O.K., alles vermerkt und gemeldet, das war’s dann? Nein, der Bürokratiehengst wiehert weiter. Wir müssen im nächsten Schritt unterscheiden zwischen Alt-MFA (schon vor dem 16. März 2022 in der Praxis tätig) und Neu-MFA (ab dem 16. März in der Praxis). Neue dürfen ohne Nachweis nicht beschäftigt werden. Ein Verstoß bedeutet sowohl für die MFA als auch für uns ein Bußgeld (§ 73 IfSG).

Die Alt-MFA ohne Nachweis unterliegt allerdings nicht automatisch einem Tätigkeitsverbot. Das Gesundheitsamt muss ein entsprechendes Tätigkeitsverbot aussprechen. Wir können Alt-MFA ohne Nachweis grundsätzlich weiter einsetzen und müssen erst bei entsprechender Anordnung des Gesundheitsamtes handeln. Wir müssen nur die Meldepflicht erfüllen.

Das Gesundheitsamt hat laut Ministerium nach pflichtgemäßem Ermessen im Einzelfall unter Berücksichtigung der Personalsituation der Einrichtung zu entscheiden, wie viele Mitarbeitende wir in unserer Praxis benötigen. Ein Gesundheitsamt kann das aber gar nicht beurteilen – und selbst wenn: Für diese Prüfung steht nicht ausreichend Personal zur Verfügung, so auch die Aussage von Patrick Larscheid, Amtsarzt im Berliner Bezirk Reinickendorf.

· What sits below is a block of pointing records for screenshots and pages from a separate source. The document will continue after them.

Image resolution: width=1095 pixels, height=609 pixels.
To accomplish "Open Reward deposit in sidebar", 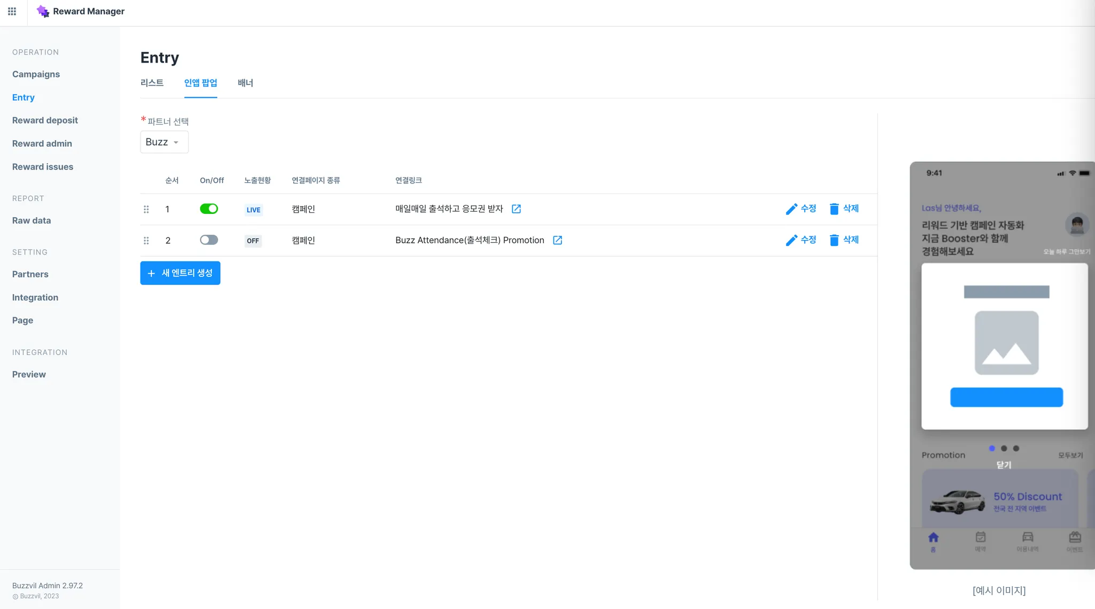I will (45, 120).
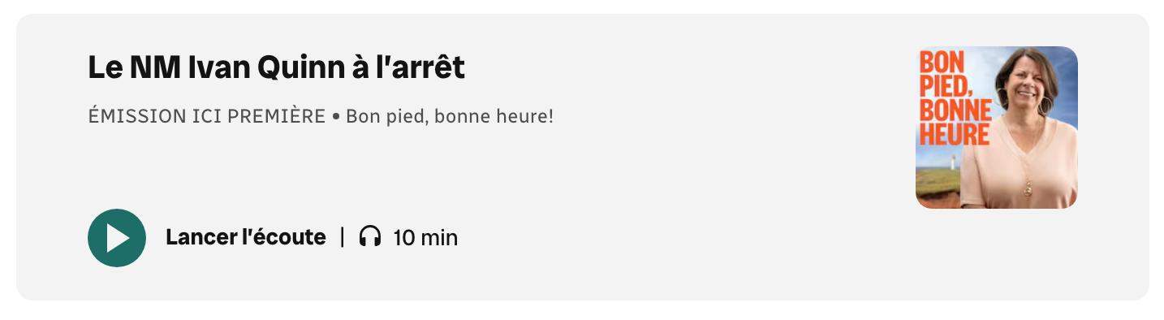
Task: Click the green circular play button
Action: point(117,238)
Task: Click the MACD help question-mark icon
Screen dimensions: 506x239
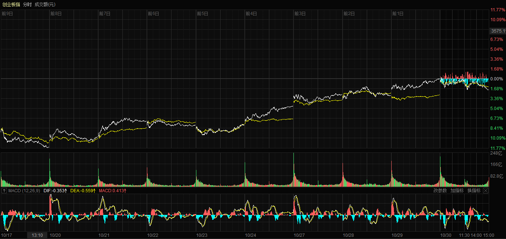Action: coord(4,191)
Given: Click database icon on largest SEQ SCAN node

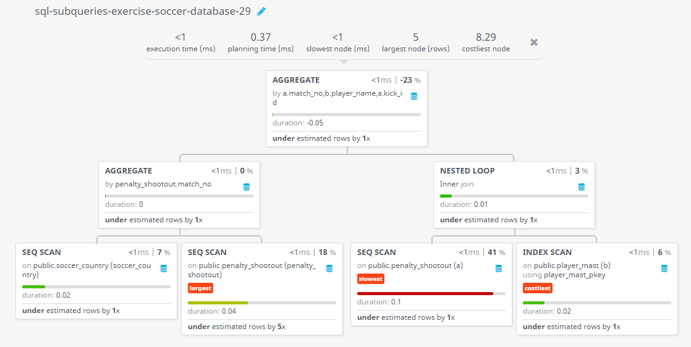Looking at the screenshot, I should [x=329, y=269].
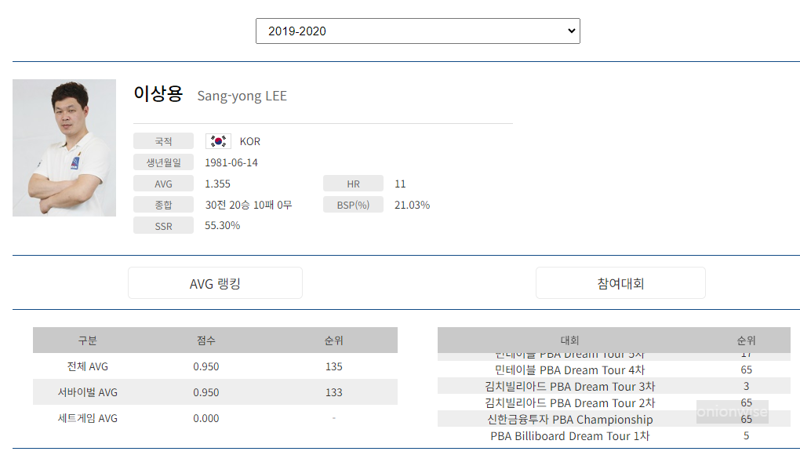This screenshot has height=455, width=800.
Task: Click the 순위 column header
Action: (746, 340)
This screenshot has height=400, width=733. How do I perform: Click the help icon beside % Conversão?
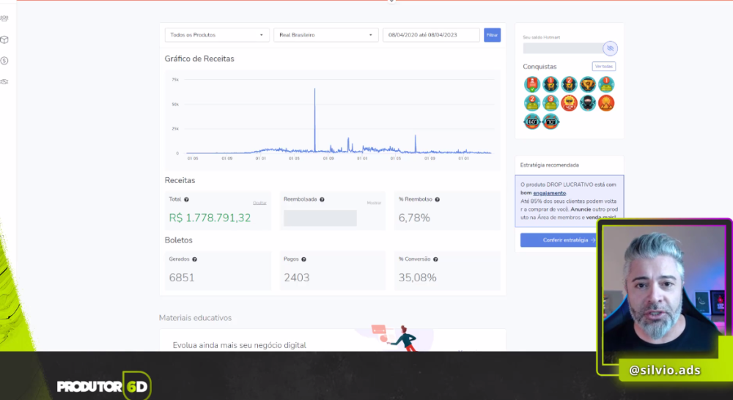pyautogui.click(x=435, y=259)

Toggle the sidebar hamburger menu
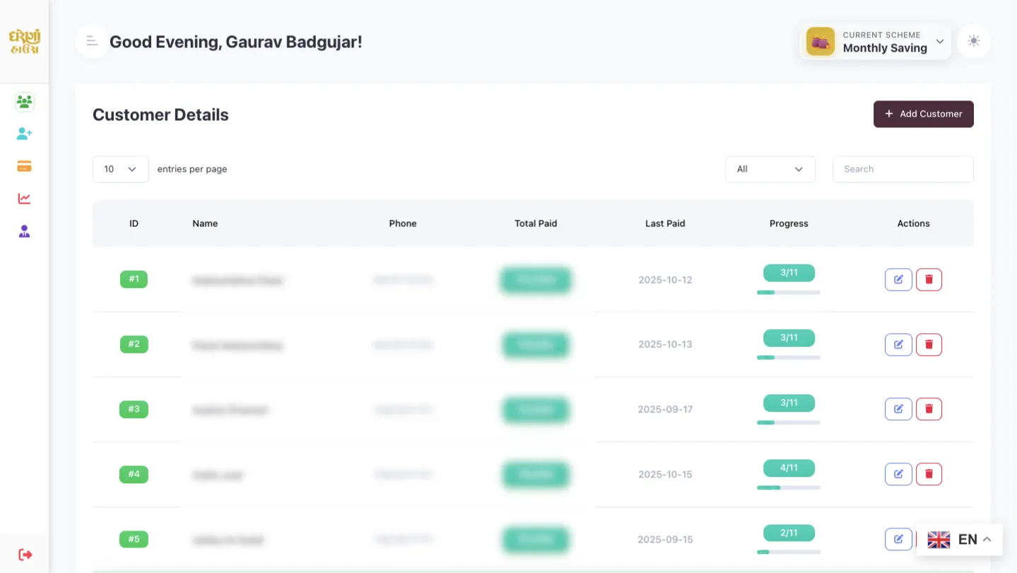coord(92,41)
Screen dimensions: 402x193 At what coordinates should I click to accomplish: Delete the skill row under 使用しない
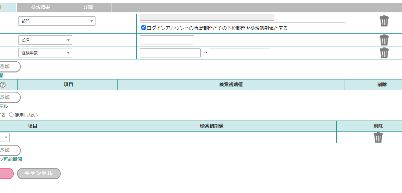point(378,137)
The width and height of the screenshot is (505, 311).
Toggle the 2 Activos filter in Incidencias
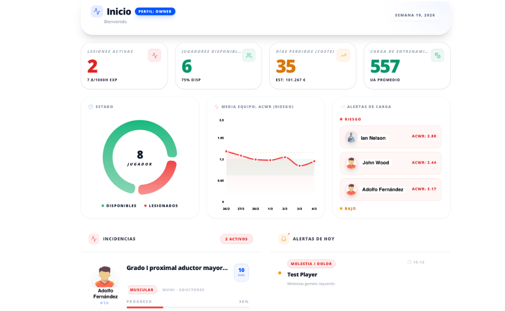(x=236, y=239)
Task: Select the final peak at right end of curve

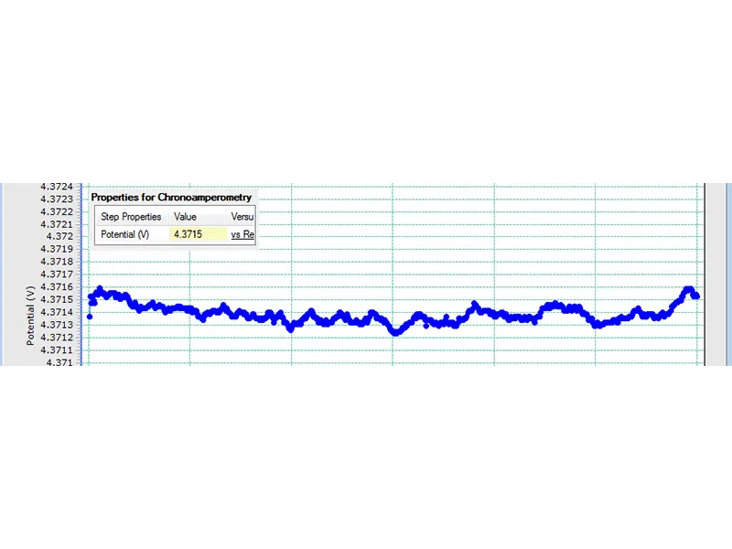Action: point(689,289)
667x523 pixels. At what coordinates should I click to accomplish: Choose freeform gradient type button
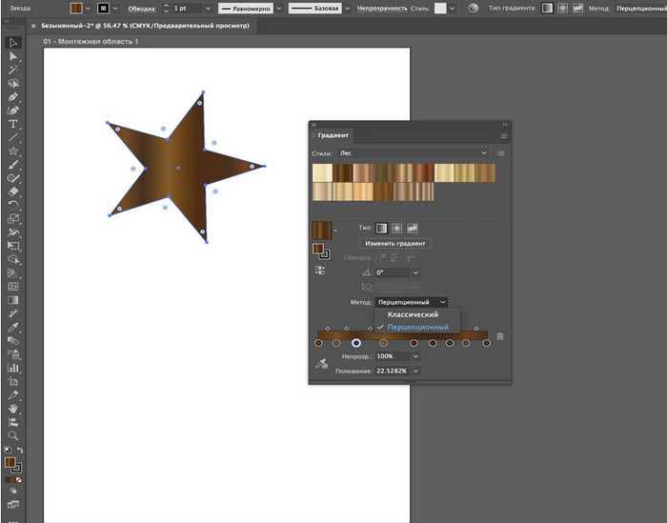click(414, 229)
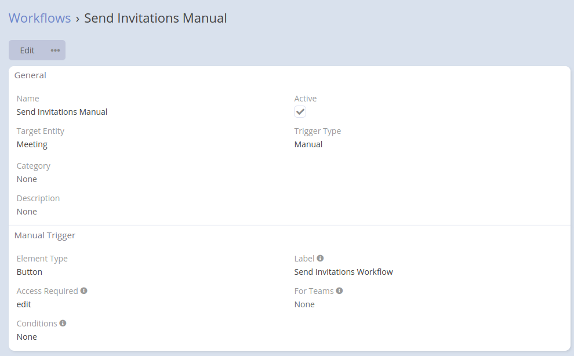Click the Element Type value Button
The image size is (574, 356).
pyautogui.click(x=30, y=272)
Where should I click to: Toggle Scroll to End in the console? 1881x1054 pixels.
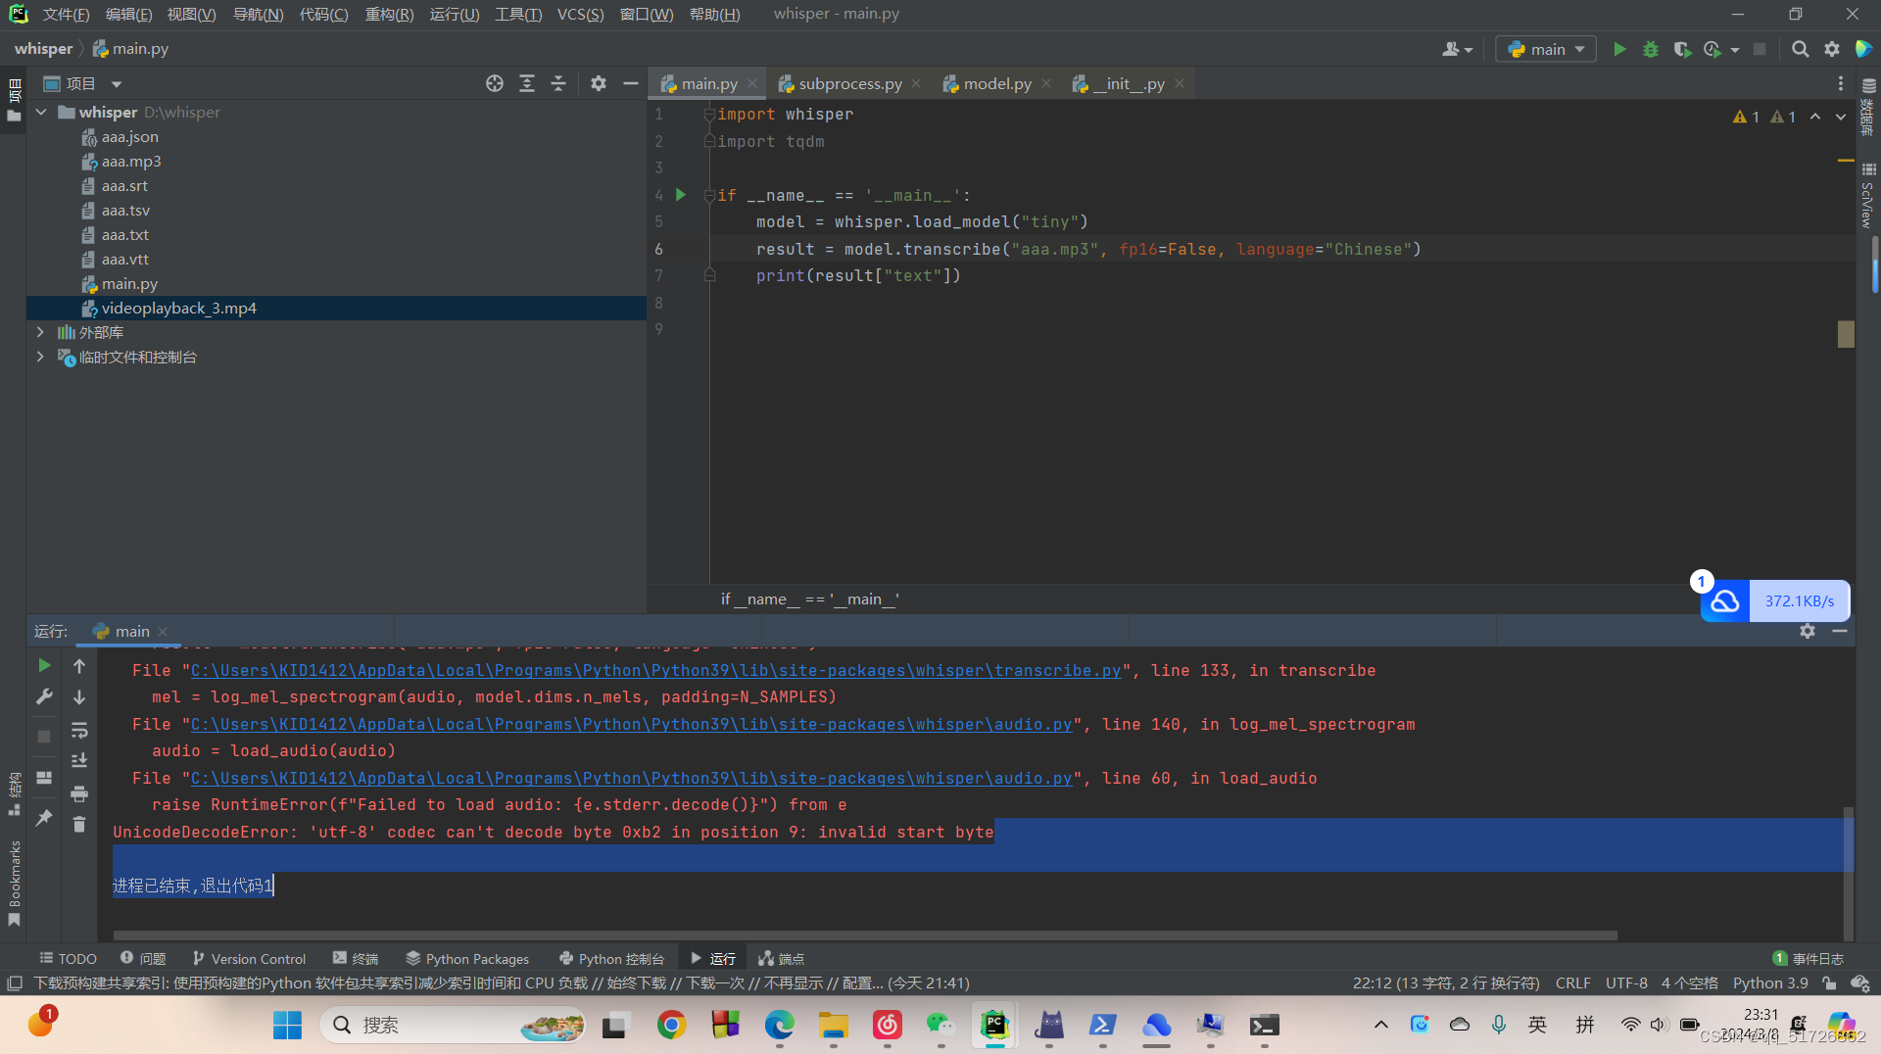(x=79, y=759)
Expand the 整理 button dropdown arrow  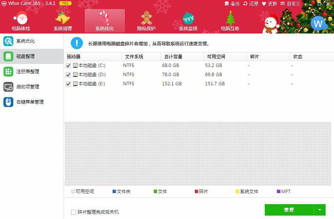[320, 210]
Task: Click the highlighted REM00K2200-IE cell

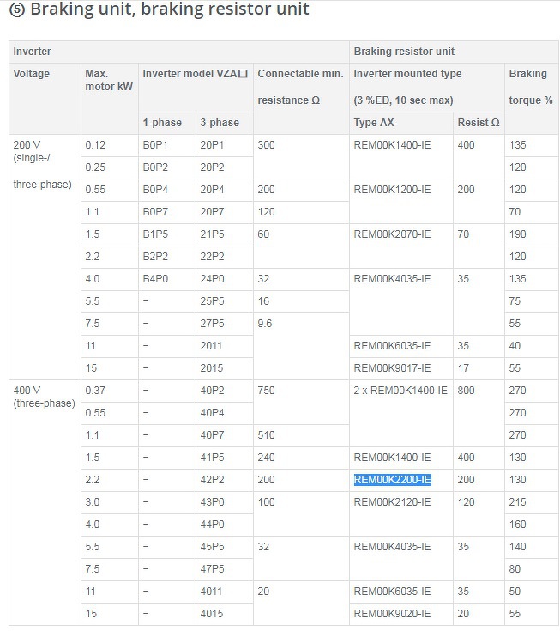Action: tap(393, 480)
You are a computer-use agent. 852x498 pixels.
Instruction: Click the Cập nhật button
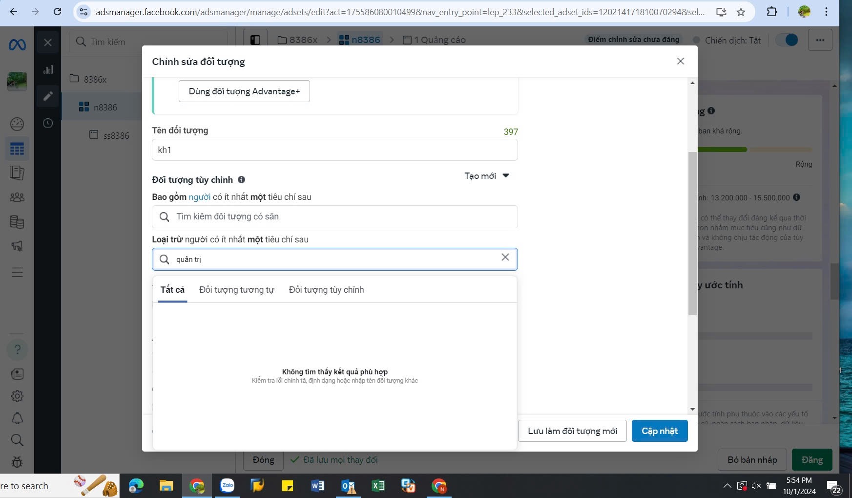659,431
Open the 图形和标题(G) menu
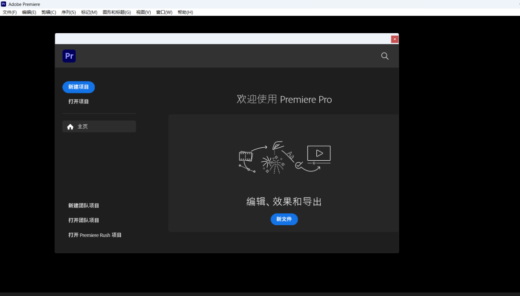The width and height of the screenshot is (520, 296). point(117,12)
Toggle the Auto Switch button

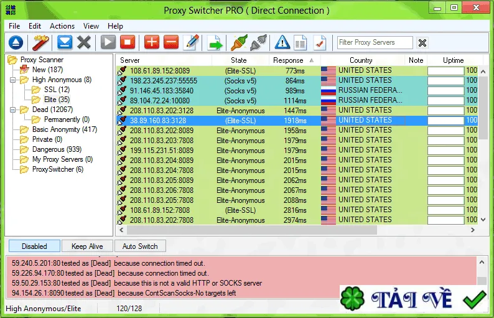140,246
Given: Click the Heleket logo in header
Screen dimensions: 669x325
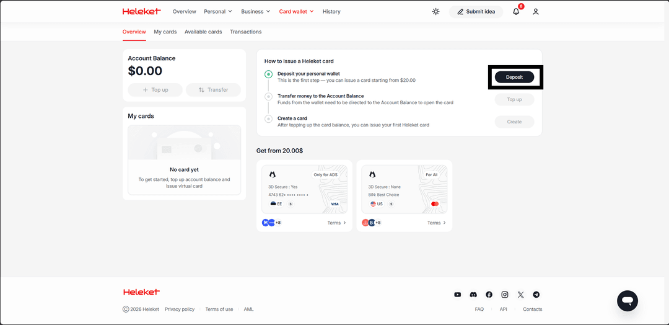Looking at the screenshot, I should [x=141, y=12].
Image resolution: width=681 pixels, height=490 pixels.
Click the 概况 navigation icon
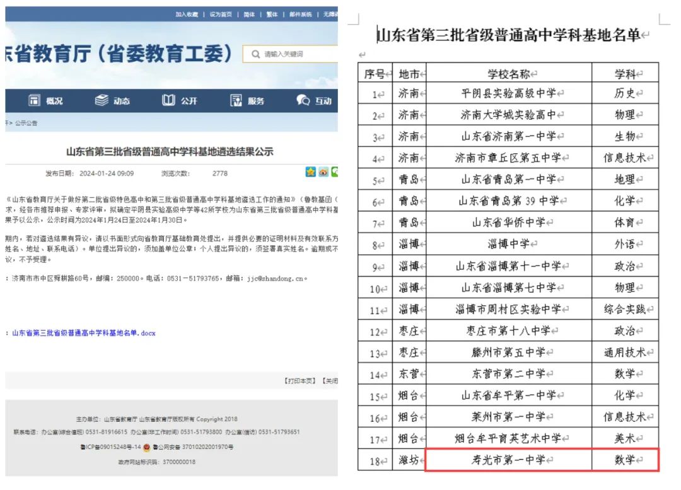[x=34, y=100]
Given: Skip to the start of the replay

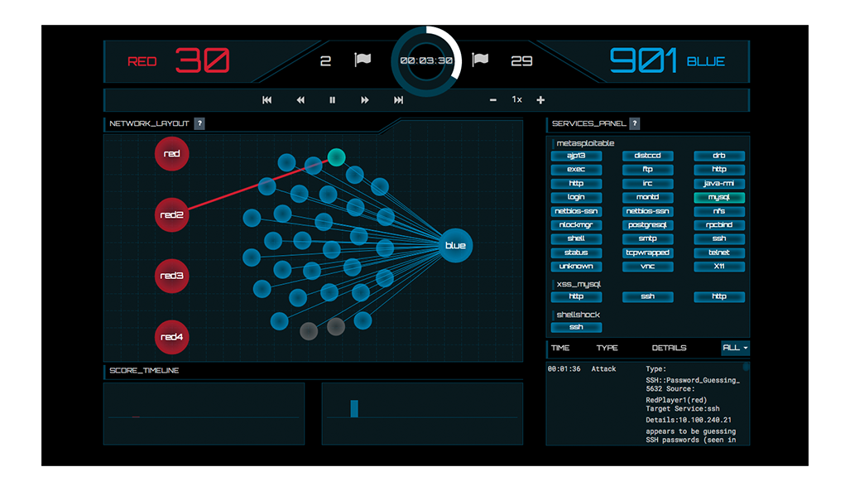Looking at the screenshot, I should (x=267, y=100).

Werden Politiker wie beispielsweise unser Kollege Janosch Dahmen von den Grünen mit diesen Fakten konfrontiert, lautet die Antwort: Der Patientenschutz steht an erster Stelle, tut er das nicht, muss die Politik nachschärfen.

Weiterer Ärger ist vorprogrammiert, wenn die Entscheidung über eine Ausnahmegenehmigung für eine ungeimpfte MFA ansteht. Diese Ausnahmen müssen laut Politik einerseits gut begründet sein und andererseits auch belegen, warum aus der Einzelfallentscheidung keine Gefahr für Dritte entsteht.

So wie es aussieht, werden ab dem 16. März 2022 alle Ungeimpften erst mal weiter arbeiten können. Bestehende Impflücken werden so aber nicht geschlossen und die Entstehung rekombinierter Virusvarianten wird nicht verhindert. Dafür brauchen wir jetzt, im Frühjahr 2022, die Präzisierung des § 20 IfSG, eine Aufgabe aller demokratischer Parteien unabhängig von der Farbenlehre.